Mississippi may get a bad rap, but that does not mean it is a bad state. My marketing campaign will focus on changing the perceptions of people with prejudices about the state and people who feel indifferently about it. 

The campaign will be called The REAL Mississippi and will involve advertising on major social media outlets, flyers with facts about the state, and TV commercials. 

The information shared is all positive aspects about people, facts, and ideas from the past and present that will create a new image for the state masking the bad with the good.

Many states have commercials that entice people to visit by showing tourist attractions, restaurants, etc., which I believe we should implement to increase tourism. 

The advertisement will discuss everything from outdoor recreational activities to college campuses and what they have to offer (such as the Grove at the University of Mississippi and the high ranked accounting program), and even attractions like casinos and restaurants. 

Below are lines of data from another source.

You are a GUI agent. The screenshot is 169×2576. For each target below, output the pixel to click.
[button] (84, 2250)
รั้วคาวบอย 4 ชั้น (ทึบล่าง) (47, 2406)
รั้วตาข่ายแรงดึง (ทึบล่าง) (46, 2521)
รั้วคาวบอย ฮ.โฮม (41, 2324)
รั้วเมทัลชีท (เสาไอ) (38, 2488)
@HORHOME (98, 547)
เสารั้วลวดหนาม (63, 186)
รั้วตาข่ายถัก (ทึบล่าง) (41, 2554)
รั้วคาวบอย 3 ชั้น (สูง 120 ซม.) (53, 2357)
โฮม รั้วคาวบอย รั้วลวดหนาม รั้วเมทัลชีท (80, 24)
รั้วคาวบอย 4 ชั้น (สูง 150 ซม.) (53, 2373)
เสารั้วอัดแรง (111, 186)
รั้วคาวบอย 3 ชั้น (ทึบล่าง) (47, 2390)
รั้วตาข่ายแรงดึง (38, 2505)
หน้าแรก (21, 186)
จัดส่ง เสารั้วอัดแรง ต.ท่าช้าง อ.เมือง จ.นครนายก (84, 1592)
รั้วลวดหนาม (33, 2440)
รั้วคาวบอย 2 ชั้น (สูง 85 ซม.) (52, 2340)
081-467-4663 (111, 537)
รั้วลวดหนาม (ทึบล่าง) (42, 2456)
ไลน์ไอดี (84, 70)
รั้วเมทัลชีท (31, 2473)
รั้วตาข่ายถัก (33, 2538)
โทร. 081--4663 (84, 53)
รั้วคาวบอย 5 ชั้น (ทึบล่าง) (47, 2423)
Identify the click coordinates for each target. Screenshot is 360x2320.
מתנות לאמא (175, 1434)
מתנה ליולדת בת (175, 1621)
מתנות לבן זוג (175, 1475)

On social media, I will put Did You Know? advertisements that present a new and positive contemporary fact about the state. In order to target the most groups possible, I will implement many facts into my advertising, like the fact that the first women’s university was made in Mississippi, the highest enlistment per town during World War II was from Mississippi; and America’s favorite soda, Coca-Cola, was bottled here. 

I will also include facts about what categories the state is leading in, such as hospitality, certain culinary categories, etc. These statements, along with many others, will help sway public opinion of Mississippi through my unique strategy of consistent application of the good Mississippi offers.

If I could change one thing about my campaign, I probably would have done seminars and lectures because they are more personal, and thus more effective in changing opinion, and people could ask questions they had concerning the state. 

Although my campaign was focused on educating others, I learned a lot about Mississippi myself. While researching, I found many websites trying to implement the same positive ideas, and it was neat to see all of the different things people had to say about their home state. 

However, I also found many negative things about the state.  Many sites seemed to focus in on the race-fueled anger in Mississippi. It appears race is still being made into an issue decades after our nation took great steps to insure the equality of everyone. 

In my eyes, I believe that the good this state has outweighs the outdated lingering pessimism, and that issue is exactly what my marketing campaign was aimed at solving.